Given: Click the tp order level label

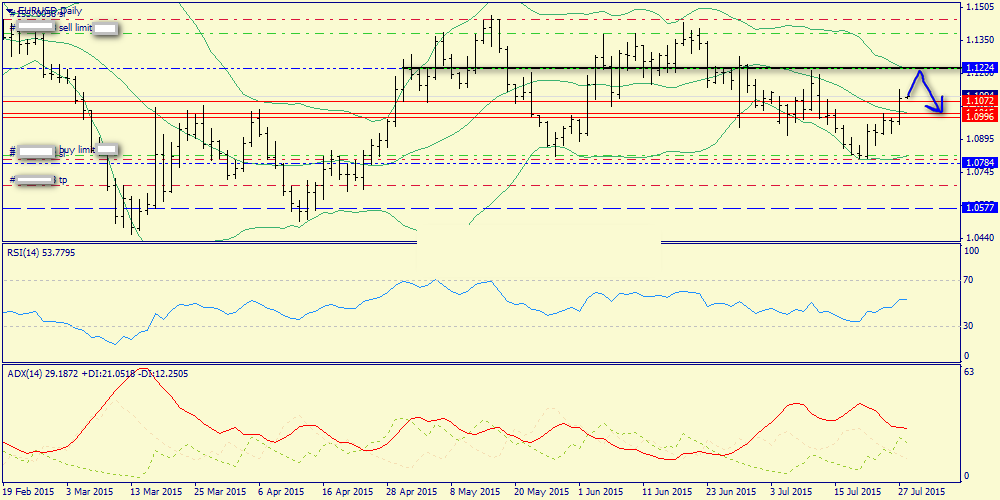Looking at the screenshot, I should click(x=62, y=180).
-------------------------
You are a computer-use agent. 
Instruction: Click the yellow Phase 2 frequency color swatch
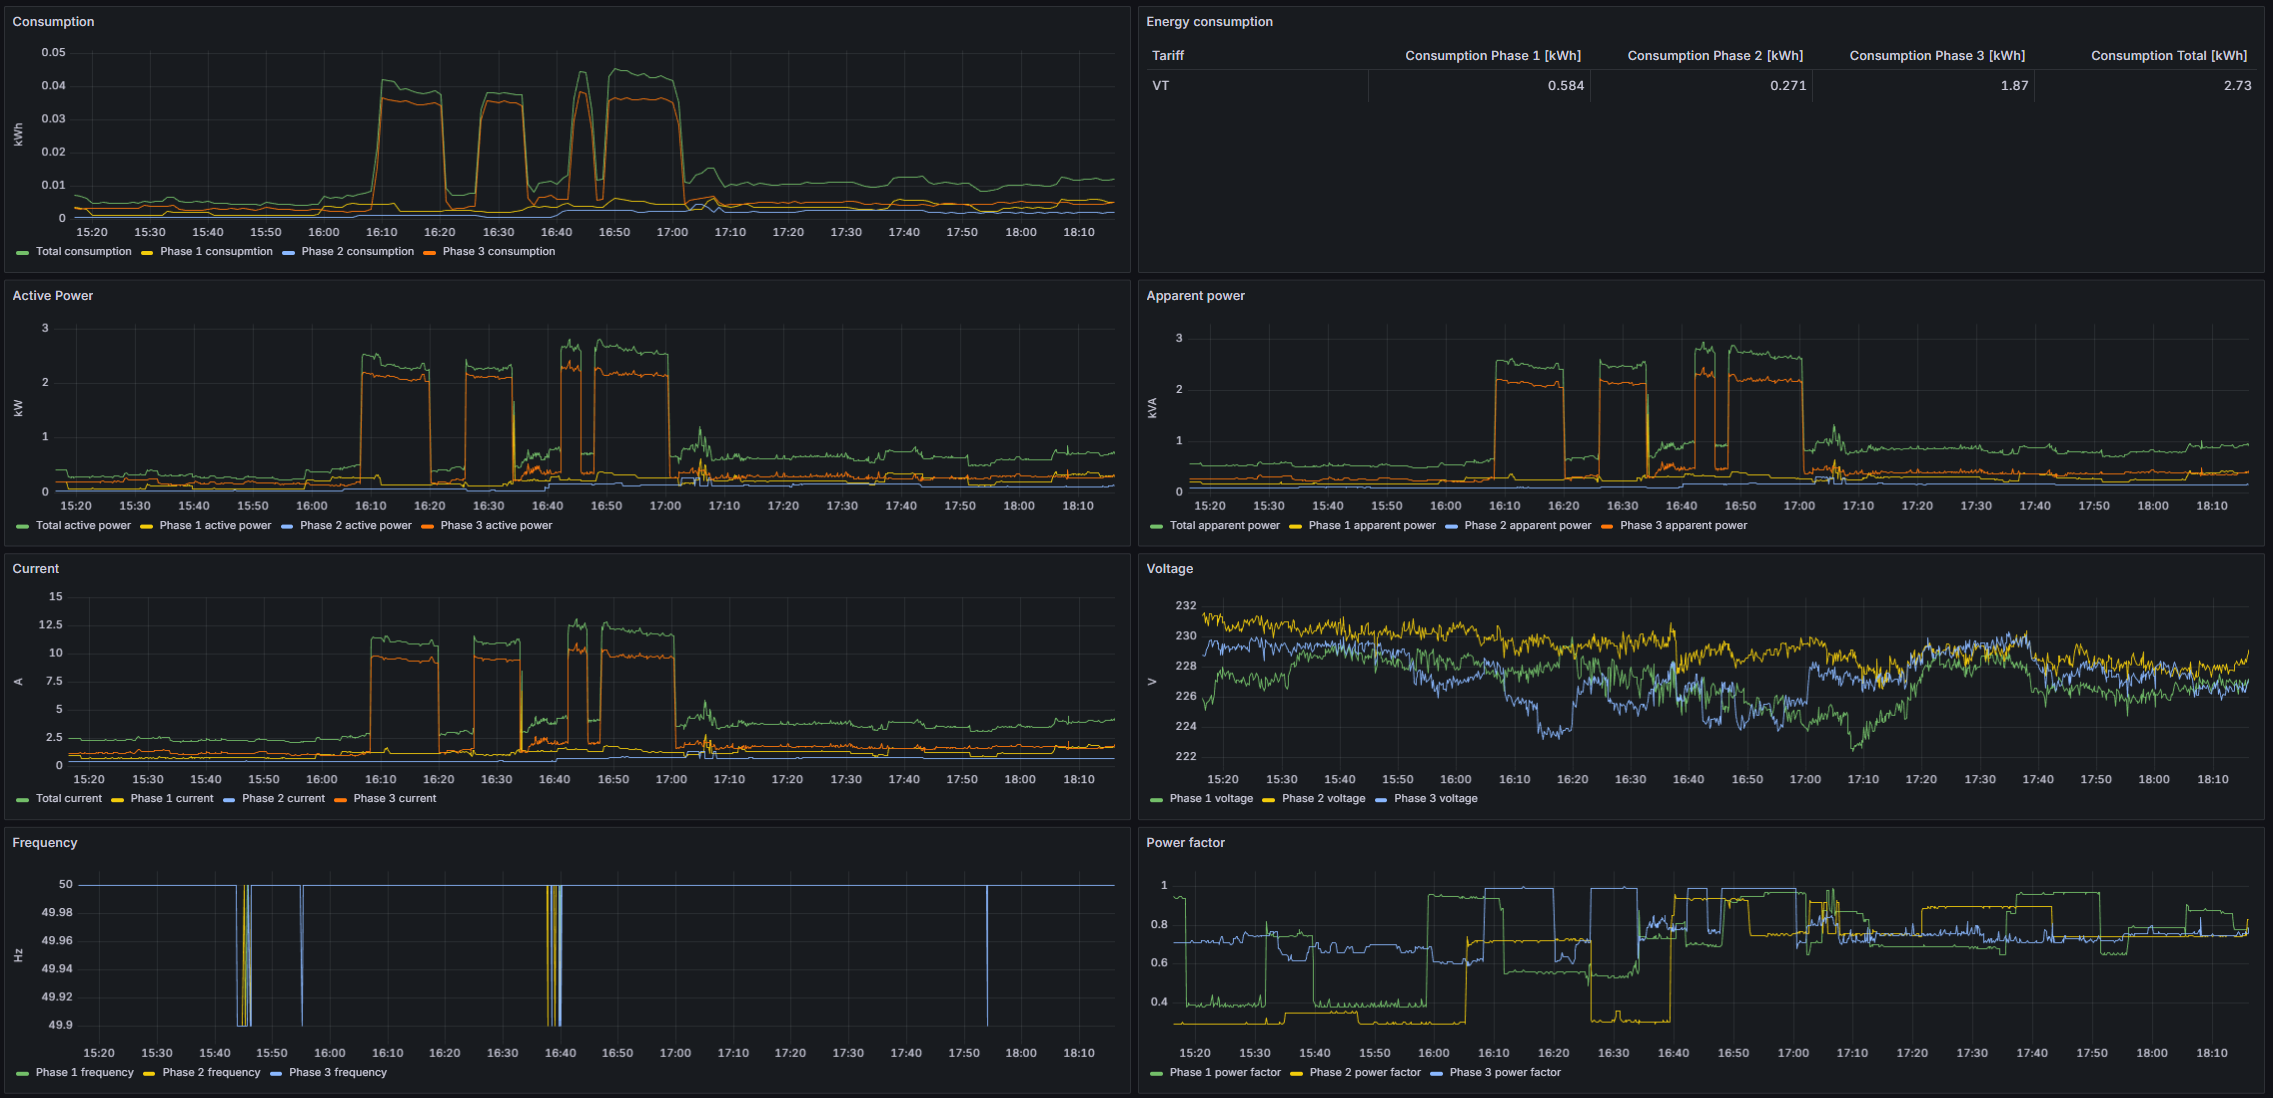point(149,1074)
-------------------------
The problem >> Could you copy out the records word for word, starting with the line that contains "You are a computer-use agent." and going on through the line that contains "point(149,1074)"? Leave the pictures out of your copy.

Complete output >>
You are a computer-use agent. 
Instruction: Click the yellow Phase 2 frequency color swatch
point(149,1074)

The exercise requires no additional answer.